Stored data
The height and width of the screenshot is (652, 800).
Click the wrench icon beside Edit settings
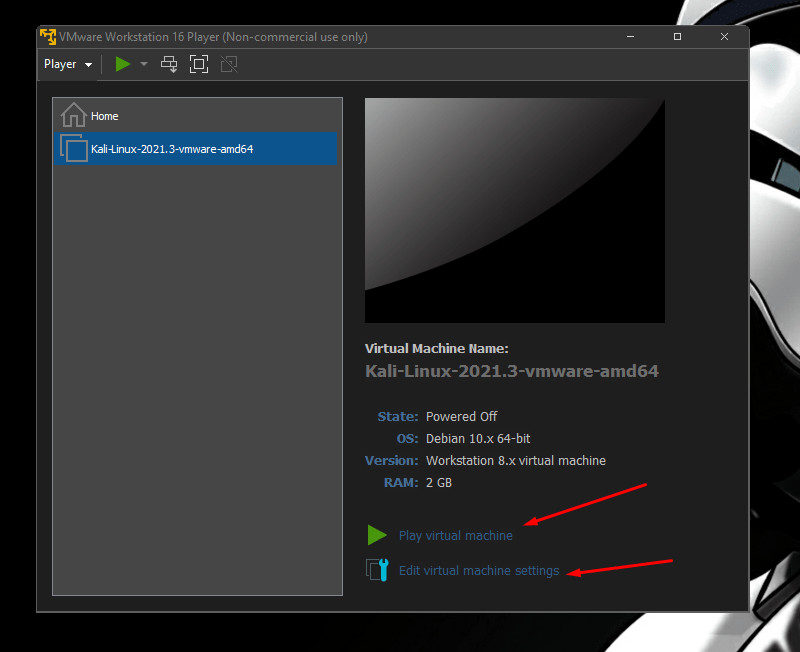click(x=377, y=571)
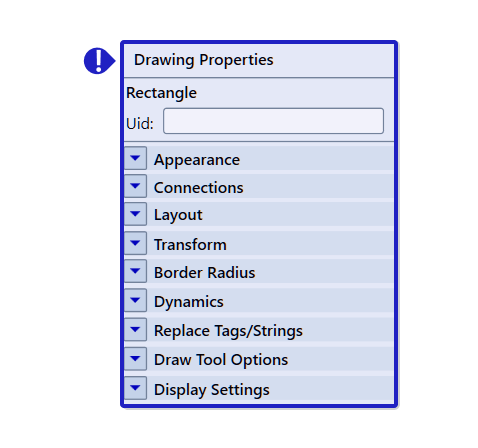Expand the Border Radius section arrow
Screen dimensions: 478x448
(135, 271)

■ Required work
An unchanged copy of the data, images excluded, is all that should be given.

■ Task answer
The height and width of the screenshot is (652, 800).
Click the wrench icon beside Edit settings
click(x=377, y=571)
Expand the Border Radius section arrow
Screen dimensions: 478x448
(135, 271)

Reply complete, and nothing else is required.